EXERCISE DESCRIPTION:
Starting at the line containing "This screenshot has height=1456, width=2550." and ending at the last of the records, rewrite those lines with "Documents" swapped for "Downloads" and everything else left as is.

GIVEN ENTRIES:
::::::

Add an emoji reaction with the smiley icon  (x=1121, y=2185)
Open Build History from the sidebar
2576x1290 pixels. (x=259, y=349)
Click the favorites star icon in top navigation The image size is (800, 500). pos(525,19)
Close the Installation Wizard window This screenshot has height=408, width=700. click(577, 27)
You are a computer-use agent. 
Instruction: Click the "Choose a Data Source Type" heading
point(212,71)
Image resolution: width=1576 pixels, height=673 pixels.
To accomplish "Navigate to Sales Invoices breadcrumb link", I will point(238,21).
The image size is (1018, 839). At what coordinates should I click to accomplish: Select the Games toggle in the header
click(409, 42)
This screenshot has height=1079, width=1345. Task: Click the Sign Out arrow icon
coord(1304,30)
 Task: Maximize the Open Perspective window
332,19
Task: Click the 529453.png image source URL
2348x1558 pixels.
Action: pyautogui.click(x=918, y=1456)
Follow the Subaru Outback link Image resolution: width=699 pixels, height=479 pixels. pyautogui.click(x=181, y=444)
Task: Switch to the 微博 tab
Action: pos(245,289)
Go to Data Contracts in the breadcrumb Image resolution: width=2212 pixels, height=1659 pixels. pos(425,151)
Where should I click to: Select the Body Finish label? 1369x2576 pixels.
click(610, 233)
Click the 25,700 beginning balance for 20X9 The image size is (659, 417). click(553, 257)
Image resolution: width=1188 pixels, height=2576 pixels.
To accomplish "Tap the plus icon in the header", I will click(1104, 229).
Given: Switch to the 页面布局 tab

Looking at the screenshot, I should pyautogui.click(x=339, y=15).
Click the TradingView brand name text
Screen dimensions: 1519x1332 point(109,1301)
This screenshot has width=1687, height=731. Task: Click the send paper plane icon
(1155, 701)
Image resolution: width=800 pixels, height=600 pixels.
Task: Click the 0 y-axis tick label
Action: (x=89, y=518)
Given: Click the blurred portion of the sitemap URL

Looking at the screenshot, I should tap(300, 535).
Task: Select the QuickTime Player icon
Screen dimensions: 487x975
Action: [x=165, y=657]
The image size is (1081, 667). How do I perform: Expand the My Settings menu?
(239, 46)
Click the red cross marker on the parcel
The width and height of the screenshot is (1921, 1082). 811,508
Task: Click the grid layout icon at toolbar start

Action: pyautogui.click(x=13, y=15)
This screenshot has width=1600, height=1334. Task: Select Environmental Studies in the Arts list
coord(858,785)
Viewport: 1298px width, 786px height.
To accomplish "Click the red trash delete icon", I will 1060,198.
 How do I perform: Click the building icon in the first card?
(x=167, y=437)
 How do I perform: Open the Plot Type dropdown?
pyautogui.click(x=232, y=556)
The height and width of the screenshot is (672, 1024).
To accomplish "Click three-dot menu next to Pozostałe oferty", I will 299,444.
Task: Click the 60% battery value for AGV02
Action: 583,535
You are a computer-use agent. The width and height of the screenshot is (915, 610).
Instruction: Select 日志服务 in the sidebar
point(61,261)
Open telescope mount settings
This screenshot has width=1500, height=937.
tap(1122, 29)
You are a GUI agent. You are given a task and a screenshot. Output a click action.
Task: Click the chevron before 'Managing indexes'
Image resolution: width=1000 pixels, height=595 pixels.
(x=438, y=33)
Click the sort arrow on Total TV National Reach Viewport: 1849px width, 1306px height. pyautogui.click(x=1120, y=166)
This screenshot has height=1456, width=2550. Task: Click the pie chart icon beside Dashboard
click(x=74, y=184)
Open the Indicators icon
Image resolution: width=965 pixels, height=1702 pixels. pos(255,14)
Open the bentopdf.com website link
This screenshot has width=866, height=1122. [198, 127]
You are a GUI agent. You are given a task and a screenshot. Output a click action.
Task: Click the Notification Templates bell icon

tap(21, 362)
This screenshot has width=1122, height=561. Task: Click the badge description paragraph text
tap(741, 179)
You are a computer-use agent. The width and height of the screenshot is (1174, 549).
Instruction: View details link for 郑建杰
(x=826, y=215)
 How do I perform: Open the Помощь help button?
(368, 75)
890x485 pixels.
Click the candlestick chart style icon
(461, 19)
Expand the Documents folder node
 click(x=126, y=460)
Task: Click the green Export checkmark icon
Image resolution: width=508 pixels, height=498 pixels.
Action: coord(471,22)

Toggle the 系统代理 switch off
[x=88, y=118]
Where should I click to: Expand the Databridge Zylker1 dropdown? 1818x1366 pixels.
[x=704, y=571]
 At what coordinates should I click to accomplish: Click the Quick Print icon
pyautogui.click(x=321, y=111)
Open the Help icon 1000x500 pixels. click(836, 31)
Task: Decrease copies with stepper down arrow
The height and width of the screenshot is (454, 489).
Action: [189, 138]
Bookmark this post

::::::

RESULT OF THIS EXERCISE:
This screenshot has height=1456, width=2550. Task: Click the pie chart icon beside Dashboard
click(x=74, y=184)
Open the Indicators icon
Image resolution: width=965 pixels, height=1702 pixels. pos(255,14)
Open the bentopdf.com website link
This screenshot has width=866, height=1122. [198, 127]
You are a GUI agent. You are given a task and a screenshot. Output a click action.
Task: Click the Notification Templates bell icon

tap(21, 362)
This screenshot has width=1122, height=561. Task: Click the badge description paragraph text
tap(741, 179)
You are a computer-use agent. The width and height of the screenshot is (1174, 549).
Instruction: View details link for 郑建杰
(x=826, y=215)
 How do I perform: Open the Помощь help button?
(368, 75)
890x485 pixels.
Click the candlestick chart style icon
(461, 19)
Expand the Downloads folder node
 click(x=126, y=460)
Task: Click the green Export checkmark icon
Image resolution: width=508 pixels, height=498 pixels.
Action: coord(471,22)

Toggle the 系统代理 switch off
[x=88, y=118]
Where should I click to: Expand the Databridge Zylker1 dropdown? 1818x1366 pixels.
[x=704, y=571]
 At what coordinates should I click to accomplish: Click the Quick Print icon
pyautogui.click(x=321, y=111)
Open the Help icon 1000x500 pixels. click(836, 31)
Task: Decrease copies with stepper down arrow
The height and width of the screenshot is (454, 489).
Action: [189, 138]
Bookmark this post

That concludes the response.